## [Problem statement]
Give back exactly the lines of the data below, starting with the line that has "Task: Expand the TwitterApi collection" and going on through the line that has "Task: Open details for room 2504".
Input data: Begin
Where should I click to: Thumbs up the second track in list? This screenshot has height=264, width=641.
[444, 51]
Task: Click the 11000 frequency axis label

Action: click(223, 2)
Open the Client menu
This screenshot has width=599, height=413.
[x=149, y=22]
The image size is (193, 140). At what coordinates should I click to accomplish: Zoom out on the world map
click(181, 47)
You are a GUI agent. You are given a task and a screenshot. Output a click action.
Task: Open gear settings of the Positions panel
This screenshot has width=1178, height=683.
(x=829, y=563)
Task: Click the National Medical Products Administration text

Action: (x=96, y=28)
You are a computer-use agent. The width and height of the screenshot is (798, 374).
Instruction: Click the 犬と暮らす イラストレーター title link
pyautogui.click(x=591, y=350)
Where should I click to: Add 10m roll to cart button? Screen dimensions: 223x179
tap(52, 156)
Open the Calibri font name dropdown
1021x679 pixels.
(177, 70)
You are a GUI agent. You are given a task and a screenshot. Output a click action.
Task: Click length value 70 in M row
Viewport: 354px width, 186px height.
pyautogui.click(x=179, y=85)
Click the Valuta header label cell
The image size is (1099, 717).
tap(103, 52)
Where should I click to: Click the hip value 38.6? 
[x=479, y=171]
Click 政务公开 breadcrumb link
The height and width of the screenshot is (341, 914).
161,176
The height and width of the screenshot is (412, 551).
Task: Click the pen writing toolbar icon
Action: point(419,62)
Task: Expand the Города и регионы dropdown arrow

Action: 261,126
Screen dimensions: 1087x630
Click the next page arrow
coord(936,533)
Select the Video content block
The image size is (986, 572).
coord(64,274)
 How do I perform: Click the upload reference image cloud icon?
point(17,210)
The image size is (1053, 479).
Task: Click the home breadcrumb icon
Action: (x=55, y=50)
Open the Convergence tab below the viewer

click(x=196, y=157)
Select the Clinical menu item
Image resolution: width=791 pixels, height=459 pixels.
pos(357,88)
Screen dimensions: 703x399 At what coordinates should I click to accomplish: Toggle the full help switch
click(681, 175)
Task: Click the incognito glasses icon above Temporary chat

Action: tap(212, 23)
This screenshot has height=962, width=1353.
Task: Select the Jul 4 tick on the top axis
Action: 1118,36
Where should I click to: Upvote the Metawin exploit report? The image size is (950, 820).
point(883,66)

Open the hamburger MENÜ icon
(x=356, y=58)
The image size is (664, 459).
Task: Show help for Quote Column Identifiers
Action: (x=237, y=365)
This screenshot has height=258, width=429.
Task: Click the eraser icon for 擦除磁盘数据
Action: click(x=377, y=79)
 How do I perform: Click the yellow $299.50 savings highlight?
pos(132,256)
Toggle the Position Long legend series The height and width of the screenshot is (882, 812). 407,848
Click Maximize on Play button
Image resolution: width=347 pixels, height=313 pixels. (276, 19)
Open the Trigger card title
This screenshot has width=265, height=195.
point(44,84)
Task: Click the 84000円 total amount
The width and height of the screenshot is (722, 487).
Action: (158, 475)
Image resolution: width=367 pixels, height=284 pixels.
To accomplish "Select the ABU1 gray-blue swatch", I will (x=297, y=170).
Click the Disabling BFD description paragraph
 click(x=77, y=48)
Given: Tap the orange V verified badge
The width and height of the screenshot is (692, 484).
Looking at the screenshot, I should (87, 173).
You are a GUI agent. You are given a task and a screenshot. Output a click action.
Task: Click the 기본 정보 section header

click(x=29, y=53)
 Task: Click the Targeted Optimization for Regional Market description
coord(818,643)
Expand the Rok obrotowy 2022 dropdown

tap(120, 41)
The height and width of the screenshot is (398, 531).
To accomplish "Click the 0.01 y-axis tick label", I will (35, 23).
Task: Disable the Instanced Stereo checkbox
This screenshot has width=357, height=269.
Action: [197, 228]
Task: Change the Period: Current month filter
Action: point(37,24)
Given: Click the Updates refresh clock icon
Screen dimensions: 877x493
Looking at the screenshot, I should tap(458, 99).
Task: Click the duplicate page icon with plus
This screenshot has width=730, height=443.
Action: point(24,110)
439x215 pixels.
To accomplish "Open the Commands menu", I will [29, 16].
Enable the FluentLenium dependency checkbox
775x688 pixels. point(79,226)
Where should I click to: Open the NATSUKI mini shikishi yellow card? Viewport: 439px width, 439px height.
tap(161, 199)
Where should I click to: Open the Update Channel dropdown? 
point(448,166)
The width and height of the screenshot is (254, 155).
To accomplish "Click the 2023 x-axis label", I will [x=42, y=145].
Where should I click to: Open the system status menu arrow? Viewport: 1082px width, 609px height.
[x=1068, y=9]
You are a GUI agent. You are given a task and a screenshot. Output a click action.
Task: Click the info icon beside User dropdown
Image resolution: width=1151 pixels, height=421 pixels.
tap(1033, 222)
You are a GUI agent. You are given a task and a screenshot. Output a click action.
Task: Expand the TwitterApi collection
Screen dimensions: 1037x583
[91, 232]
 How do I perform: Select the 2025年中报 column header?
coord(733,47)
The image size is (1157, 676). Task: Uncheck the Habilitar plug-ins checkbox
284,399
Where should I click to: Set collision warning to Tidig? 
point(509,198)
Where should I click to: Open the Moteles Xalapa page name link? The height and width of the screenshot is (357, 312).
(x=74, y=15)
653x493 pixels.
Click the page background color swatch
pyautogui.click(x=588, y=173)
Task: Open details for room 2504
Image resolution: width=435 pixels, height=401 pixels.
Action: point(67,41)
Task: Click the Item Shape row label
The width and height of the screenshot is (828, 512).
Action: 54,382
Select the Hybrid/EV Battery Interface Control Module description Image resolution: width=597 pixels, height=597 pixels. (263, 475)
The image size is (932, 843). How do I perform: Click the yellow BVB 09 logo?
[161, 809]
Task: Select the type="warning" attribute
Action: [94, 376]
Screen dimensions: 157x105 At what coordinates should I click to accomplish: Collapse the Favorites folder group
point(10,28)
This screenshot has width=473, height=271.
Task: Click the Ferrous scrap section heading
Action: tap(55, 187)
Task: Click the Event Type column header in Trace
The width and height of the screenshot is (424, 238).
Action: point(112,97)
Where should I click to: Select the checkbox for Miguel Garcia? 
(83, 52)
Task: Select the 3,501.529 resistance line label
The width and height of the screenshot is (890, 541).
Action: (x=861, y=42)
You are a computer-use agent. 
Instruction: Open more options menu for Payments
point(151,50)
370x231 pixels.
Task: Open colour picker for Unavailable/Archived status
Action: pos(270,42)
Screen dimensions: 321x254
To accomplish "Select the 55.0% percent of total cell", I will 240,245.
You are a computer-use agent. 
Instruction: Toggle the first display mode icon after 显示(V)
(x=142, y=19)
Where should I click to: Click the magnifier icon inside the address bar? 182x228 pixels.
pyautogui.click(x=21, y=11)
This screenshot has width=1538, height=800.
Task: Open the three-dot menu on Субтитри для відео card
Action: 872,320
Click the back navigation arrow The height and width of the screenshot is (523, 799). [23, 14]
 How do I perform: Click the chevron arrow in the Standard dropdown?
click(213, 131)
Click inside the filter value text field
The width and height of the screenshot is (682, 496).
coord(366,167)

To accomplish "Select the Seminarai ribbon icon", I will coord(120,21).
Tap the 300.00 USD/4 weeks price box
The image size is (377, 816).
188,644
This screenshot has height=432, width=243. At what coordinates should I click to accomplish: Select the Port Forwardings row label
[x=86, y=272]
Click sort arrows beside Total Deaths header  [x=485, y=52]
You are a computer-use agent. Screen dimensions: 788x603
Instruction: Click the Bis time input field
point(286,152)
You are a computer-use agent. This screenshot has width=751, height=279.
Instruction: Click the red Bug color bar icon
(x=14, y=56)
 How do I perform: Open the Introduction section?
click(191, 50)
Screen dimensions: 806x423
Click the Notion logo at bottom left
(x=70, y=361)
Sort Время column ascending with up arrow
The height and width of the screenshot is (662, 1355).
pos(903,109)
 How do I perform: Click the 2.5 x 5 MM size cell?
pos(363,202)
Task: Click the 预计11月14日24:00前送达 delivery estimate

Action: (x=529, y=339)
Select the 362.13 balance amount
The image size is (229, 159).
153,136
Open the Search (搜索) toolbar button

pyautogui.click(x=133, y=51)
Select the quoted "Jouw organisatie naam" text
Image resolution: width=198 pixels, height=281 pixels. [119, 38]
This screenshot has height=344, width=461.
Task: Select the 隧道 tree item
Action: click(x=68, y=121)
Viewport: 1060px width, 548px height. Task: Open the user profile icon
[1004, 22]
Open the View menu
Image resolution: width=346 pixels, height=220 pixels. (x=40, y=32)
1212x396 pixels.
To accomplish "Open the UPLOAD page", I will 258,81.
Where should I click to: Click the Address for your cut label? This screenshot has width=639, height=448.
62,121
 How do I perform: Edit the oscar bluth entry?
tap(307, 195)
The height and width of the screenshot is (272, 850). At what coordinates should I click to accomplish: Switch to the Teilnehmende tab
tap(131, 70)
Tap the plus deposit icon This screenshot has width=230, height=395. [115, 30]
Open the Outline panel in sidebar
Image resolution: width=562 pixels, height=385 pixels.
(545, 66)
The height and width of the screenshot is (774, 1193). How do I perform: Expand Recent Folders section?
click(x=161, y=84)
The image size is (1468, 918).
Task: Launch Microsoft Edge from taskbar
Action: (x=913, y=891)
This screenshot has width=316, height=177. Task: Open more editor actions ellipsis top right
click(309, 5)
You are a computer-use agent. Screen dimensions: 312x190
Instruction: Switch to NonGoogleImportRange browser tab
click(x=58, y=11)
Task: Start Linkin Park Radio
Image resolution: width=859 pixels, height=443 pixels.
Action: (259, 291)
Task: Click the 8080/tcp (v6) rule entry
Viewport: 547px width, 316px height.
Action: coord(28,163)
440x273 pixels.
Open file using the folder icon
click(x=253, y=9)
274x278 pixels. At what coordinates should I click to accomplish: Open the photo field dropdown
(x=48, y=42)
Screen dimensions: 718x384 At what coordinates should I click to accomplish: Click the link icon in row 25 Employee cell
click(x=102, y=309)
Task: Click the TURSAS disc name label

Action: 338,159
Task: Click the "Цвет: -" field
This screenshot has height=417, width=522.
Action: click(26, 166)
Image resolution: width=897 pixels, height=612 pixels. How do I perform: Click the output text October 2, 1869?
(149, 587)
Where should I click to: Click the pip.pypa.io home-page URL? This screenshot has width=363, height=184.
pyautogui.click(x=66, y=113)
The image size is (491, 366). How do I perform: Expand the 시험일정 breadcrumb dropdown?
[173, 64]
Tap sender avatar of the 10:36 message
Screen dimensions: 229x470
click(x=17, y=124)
Input data: End
## [Exercise solution]
Task: Expand the TwitterApi collection
Screen dimensions: 1037x583
[91, 232]
 How do I perform: Select the 2025年中报 column header?
coord(733,47)
The image size is (1157, 676). Task: Uncheck the Habilitar plug-ins checkbox
284,399
Where should I click to: Set collision warning to Tidig? 
point(509,198)
Where should I click to: Open the Moteles Xalapa page name link? The height and width of the screenshot is (357, 312).
(x=74, y=15)
653x493 pixels.
Click the page background color swatch
pyautogui.click(x=588, y=173)
Task: Open details for room 2504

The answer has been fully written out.